The energy in the room was not "Should we pay attention to AI?" Leaders already know AI is reshaping how customers discover, evaluate, and stay loyal to brands. The real question was more practical: How do we make AI useful inside our company without risking trust, overwhelming the team, or creating another set of tools nobody adopts?
What Birmingham Leaders Are Actually Trying to Solve
When leaders in CEO advisory groups talk about AI, they are rarely talking about novelty. They are talking about pressure.
Pressure shows up in a few predictable places:
✓ Customers expect faster responses and more personalized experiences
✓ Teams are stretched thin, even when the business is growing
✓ Marketing and sales need better customer insights to stop guessing
✓ Operations must become more efficient without lowering quality
✓ Leadership needs clearer signals so decisions happen earlier, not later
That is why AI in marketing keeps coming up. Not because marketing is the only function that matters, but because marketing sits at the intersection of customer needs, messaging clarity, and revenue outcomes. When AI supports that intersection well, it unlocks strategic growth. When it is sloppy, it damages customer experience.
The survey results from Birmingham gave us a real-time snapshot of where organizations are today: hopeful, motivated, and still building the internal capability required for transformation.

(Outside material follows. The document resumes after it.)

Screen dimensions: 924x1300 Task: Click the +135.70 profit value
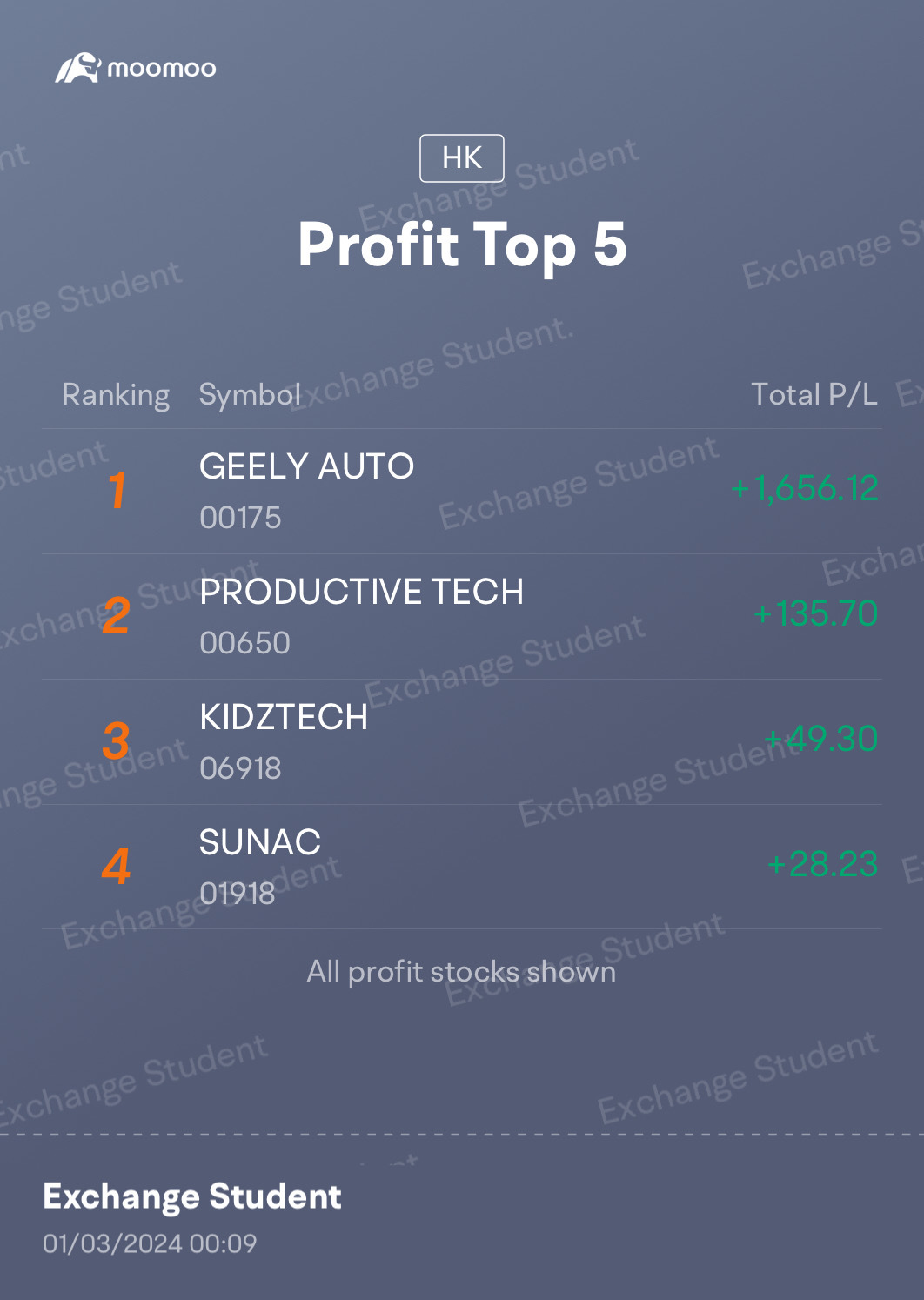[816, 613]
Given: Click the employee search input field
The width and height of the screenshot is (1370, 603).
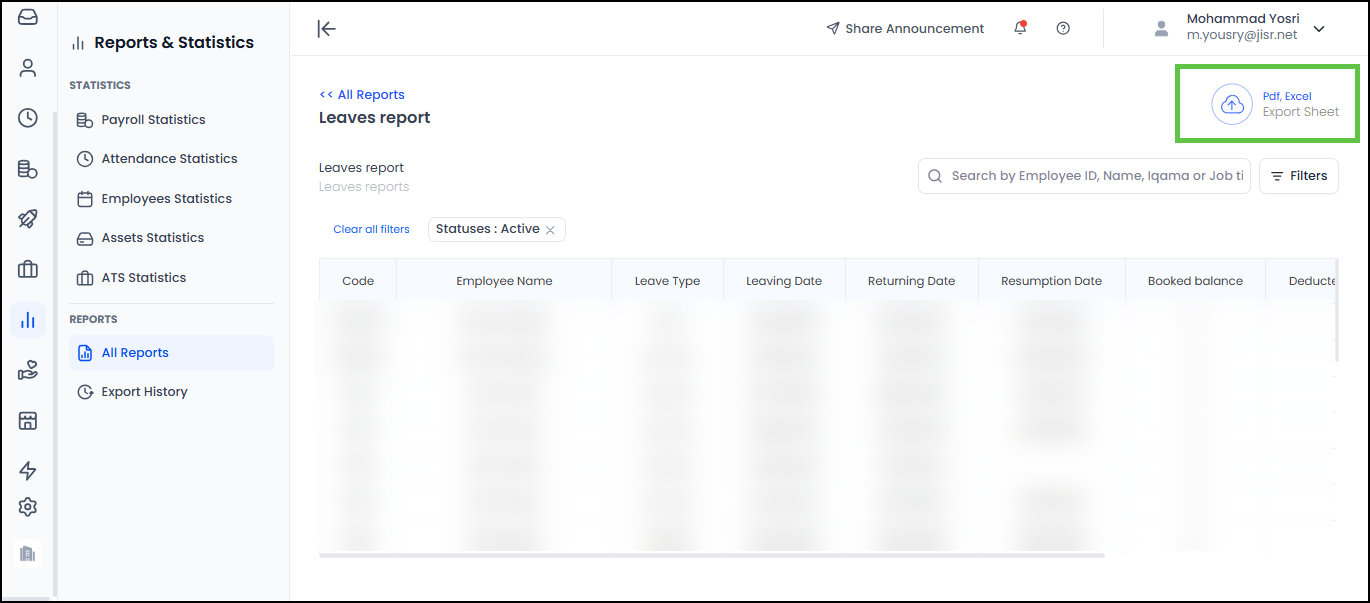Looking at the screenshot, I should [x=1084, y=175].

A Snapshot of Readiness from the Workshop Survey
Twenty-two leaders completed the post-session survey. They represented a mix of roles and company sizes, which matters because AI adoption looks different in a 30-person business than it does in a 250-person one.
Roles represented:
VP/Director: 7 of 22 (31.8%)
CEO/Owner: 5 of 22 (22.7%)
C-suite: 3 of 22 (13.6%)
President/GM: 2 of 22 (9.1%)
Other roles: 5 of 22 (22.7%)
Company size:
51–250 employees: 12 of 22 (54.5%)
1–50 employees: 7 of 22 (31.8%)
251–1,000 employees: 3 of 22 (13.6%)
In other words, this was not a room of "AI tourists." It was a room of operators.
Here is what their answers made clear.
Ownership is still the first bottleneck
When asked who is the single person responsible for driving AI and automation outcomes:
Functional leader (Sales/Ops/IT): 8 of 22 (36.4%)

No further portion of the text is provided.